W3C home > Mailing lists > Public > public-lod@w3.org > April 2009

Re: Fwd: [periodicals] Announce: Sample Linked Periodical Data

From: Leigh Dodds <leigh.dodds@talis.com>
Date: Mon, 27 Apr 2009 15:48:54 +0100
Message-ID: <f323a4470904270748k5f1a6abchcb3499a0c4eb0617@mail.gmail.com>
To: Kingsley Idehen <kidehen@openlinksw.com>
Cc: public-lod@w3.org
Hi Kingsley

Very nice!


Thanks. This is the first of several interesting datasets that'll come from
the dataincubator project.

btw - Are there going to be an actual RDF data dump URLs to accompany the
> SPARQL endpoints re. dataincubator.org?

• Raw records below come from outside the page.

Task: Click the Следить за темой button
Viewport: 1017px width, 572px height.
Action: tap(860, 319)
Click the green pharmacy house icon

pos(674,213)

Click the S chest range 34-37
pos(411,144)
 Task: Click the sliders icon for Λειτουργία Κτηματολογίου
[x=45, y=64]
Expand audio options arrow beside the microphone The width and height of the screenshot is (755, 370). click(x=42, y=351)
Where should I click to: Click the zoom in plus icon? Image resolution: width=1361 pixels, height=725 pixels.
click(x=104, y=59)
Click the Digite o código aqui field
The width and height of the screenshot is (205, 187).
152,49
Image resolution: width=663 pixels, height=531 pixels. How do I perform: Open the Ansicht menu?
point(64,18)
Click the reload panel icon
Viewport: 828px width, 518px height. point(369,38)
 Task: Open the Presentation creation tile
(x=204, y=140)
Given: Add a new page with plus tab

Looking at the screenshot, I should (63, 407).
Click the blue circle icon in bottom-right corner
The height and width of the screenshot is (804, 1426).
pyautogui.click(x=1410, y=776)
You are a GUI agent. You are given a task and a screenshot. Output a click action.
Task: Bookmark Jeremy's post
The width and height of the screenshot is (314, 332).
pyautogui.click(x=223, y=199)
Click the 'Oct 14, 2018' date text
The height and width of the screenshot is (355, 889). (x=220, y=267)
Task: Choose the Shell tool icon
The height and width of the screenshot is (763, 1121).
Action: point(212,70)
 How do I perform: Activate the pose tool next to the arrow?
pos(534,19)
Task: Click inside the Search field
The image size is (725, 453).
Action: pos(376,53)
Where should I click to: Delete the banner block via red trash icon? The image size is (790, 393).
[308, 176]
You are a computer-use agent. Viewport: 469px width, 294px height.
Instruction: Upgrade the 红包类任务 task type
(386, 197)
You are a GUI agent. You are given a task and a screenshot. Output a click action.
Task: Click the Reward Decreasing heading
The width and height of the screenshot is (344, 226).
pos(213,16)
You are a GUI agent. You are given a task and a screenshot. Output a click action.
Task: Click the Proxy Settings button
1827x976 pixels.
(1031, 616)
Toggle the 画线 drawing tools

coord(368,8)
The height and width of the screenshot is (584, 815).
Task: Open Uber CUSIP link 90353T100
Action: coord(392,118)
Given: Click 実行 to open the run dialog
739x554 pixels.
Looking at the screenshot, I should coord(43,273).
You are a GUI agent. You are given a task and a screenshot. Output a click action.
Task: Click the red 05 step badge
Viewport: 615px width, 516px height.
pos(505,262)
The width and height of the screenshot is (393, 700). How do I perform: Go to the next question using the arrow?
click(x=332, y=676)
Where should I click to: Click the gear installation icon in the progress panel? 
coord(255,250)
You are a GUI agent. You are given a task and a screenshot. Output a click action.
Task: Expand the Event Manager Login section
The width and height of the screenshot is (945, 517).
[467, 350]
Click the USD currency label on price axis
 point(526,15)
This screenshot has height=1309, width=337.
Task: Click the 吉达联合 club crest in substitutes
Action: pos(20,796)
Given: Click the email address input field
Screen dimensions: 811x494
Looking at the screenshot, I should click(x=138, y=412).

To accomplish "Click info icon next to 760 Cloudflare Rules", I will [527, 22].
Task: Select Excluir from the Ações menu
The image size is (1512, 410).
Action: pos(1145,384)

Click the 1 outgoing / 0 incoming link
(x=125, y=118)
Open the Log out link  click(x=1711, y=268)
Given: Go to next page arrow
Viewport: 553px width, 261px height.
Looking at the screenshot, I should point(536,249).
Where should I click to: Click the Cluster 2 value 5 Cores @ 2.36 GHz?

If so, then updates the following
> pages would be useful to the community at large:
>
> 1. http://esw.w3.org/topic/DataSetRDFDumps -- for RDF dumps if they are
> going to be provided
> 2. http://esw.w3.org/topic/SparqlEndpoints -- for SPARQL endpoints


Its still early days for the dataincubator project. As it is potentially an
umbrella project for a number of independent activities its difficult to
make assertions one way or another as it'll depend on the community members
to ensure these tasks get done.

However, for those datasets hosted within the Talis Platform, its a simple
matter (i.e. a single HTTP POST) to generate an RDF snapshot of a dataset
for backing up and re-publishing elsewhere. So the tools are in place and
hopefully general encouragement towards community norms will do the rest.
I'm currently investigating how to automatically push datasets hosted as
part of the Talis Connected Commons [1] into the Amazon Public Datasets
programme, so this will offer another route.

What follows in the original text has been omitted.